[[ Record set open ]]
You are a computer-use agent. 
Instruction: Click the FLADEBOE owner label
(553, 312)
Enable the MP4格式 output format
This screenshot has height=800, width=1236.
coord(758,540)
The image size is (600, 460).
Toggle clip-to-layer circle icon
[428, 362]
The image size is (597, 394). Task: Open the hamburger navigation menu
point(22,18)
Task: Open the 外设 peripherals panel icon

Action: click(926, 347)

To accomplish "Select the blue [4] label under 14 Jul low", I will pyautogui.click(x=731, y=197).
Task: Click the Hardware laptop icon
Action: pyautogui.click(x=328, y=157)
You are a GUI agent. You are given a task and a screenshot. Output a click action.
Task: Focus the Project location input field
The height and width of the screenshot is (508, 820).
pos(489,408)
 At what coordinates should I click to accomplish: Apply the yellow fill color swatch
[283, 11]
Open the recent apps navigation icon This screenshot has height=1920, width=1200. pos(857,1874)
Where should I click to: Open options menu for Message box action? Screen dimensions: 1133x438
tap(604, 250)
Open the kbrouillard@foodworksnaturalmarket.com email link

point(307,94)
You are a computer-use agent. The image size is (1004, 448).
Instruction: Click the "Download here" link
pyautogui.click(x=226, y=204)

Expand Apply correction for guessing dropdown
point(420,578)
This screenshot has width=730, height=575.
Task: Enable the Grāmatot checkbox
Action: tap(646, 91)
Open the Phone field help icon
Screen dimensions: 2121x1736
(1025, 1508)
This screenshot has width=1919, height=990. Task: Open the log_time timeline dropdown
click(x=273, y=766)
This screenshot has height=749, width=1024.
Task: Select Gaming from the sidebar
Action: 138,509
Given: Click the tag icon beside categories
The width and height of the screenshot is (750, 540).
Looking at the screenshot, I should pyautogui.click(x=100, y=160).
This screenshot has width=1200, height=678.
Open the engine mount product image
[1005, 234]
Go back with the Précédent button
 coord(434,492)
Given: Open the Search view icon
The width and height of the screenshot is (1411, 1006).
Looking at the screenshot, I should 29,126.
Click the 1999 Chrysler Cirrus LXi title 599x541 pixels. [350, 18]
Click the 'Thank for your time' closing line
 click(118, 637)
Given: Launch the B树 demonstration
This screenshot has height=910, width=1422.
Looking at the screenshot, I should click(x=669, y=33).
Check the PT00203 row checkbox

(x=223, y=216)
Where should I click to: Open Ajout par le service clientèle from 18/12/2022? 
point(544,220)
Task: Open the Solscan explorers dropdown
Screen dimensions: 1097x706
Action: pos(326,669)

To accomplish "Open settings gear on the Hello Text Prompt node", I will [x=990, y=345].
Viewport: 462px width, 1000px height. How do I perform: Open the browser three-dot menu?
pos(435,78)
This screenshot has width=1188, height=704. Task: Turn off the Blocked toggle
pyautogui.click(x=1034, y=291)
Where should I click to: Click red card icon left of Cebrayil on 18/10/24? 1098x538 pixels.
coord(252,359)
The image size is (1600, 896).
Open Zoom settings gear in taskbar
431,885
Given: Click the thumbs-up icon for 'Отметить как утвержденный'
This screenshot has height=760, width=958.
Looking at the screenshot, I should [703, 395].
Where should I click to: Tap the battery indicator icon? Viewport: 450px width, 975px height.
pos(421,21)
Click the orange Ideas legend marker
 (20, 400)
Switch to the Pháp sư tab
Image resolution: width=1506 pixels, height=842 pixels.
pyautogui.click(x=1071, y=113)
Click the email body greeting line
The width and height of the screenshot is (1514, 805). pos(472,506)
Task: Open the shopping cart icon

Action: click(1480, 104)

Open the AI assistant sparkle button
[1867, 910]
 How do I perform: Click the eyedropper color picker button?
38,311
[[ Record set closed ]]
## Task objective
The expected answer is an exact copy of the lines beginning at the one with "Click the email body greeting line" and running to the end of the entries above.

## Answer to the problem
Click the email body greeting line
The width and height of the screenshot is (1514, 805). pos(472,506)
Task: Open the shopping cart icon

Action: click(1480, 104)

Open the AI assistant sparkle button
[1867, 910]
 How do I perform: Click the eyedropper color picker button?
38,311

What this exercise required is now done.